▶ _TASK MATERIAL_:
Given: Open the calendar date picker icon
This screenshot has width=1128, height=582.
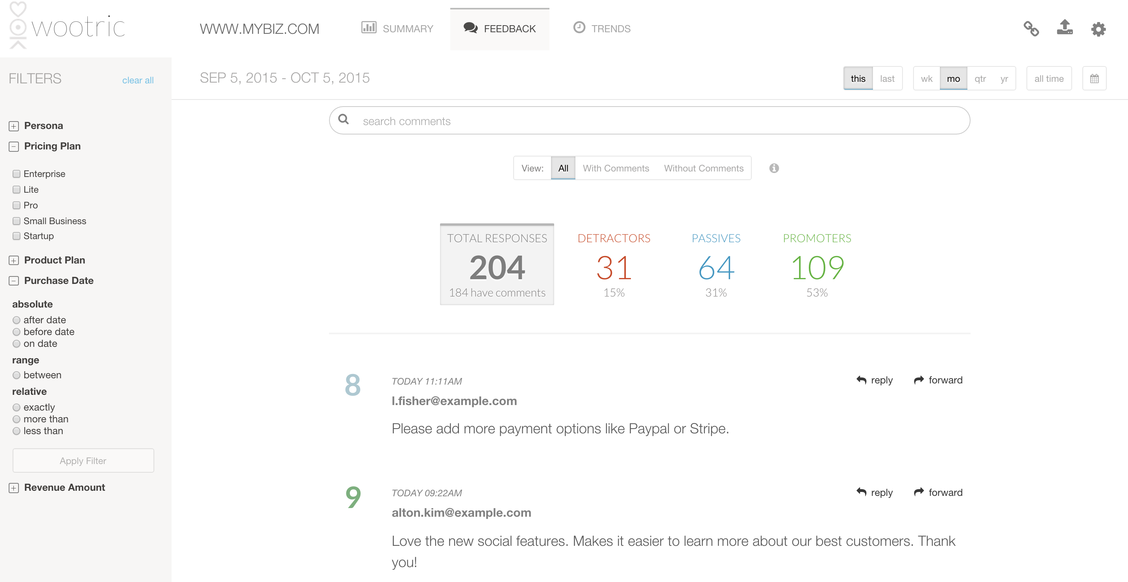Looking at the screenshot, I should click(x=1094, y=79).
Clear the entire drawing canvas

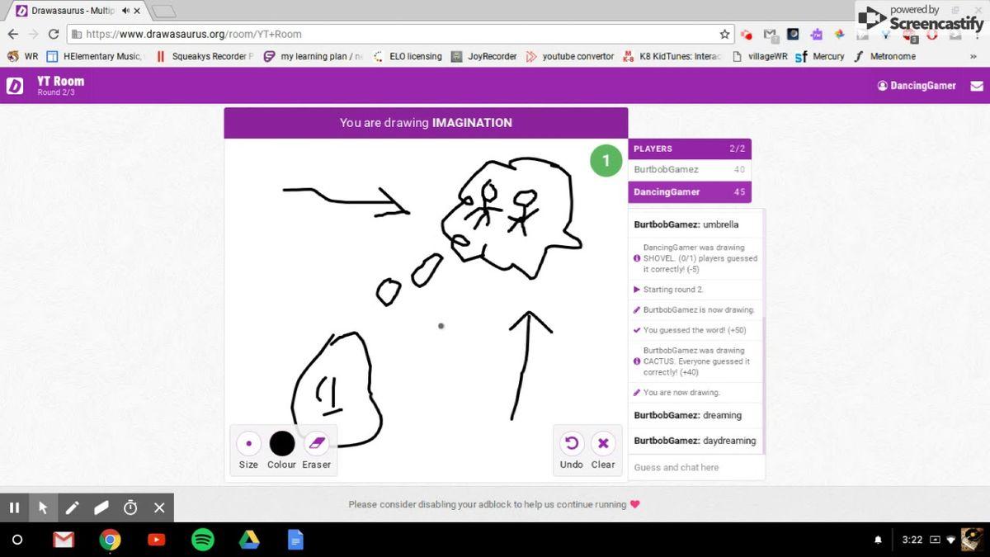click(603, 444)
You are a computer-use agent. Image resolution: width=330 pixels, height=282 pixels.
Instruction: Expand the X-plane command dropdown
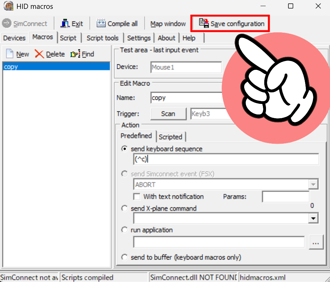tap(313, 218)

---

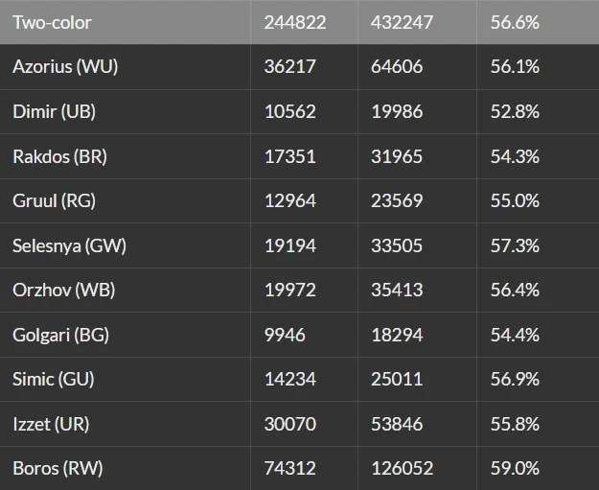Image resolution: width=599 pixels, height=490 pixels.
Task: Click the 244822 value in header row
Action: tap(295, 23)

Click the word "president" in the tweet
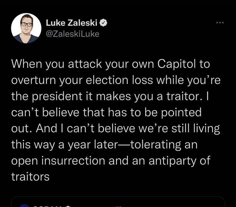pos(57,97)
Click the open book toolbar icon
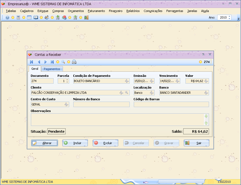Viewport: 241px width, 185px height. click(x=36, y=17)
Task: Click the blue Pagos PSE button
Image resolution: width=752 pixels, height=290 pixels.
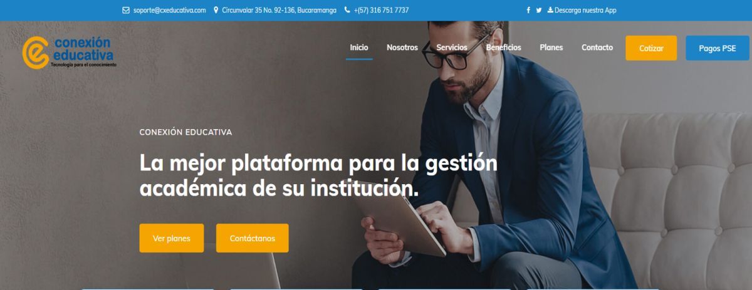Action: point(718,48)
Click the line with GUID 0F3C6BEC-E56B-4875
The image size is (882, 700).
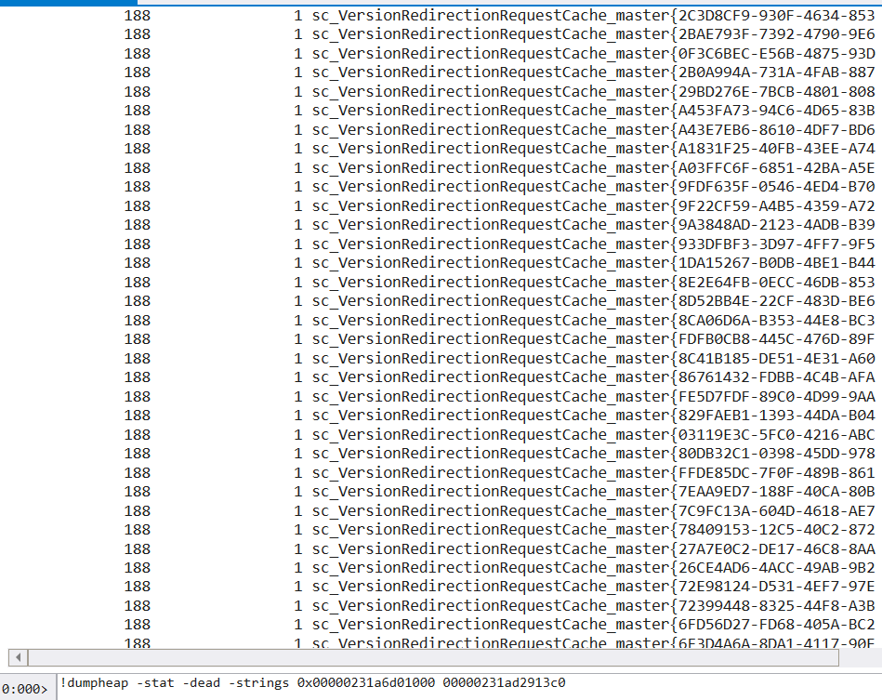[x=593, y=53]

---

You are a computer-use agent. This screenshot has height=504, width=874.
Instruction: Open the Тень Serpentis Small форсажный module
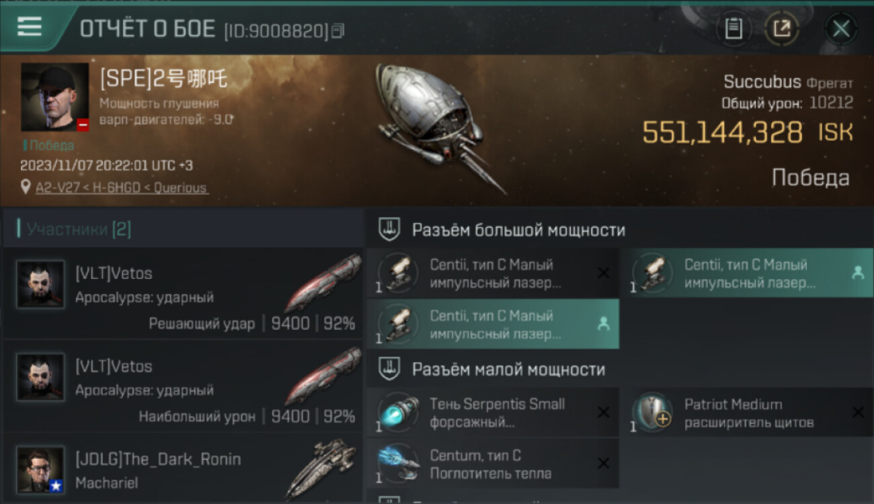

▶ _PROBLEM REQUIREMENTS_: Rescale the entries from the line containing "You are a computer-use agent. Image" through the line containing "tap(313, 218)", writing those lines out again with the requests included, leave out the pictures, and multiply only the click coordinates in the answers by 0.9, rounding to whole numbers with halves going up.

▶ _REPLY_:
You are a computer-use agent. Image resolution: width=330 pixels, height=282 pixels.
Instruction: Expand the X-plane command dropdown
tap(282, 196)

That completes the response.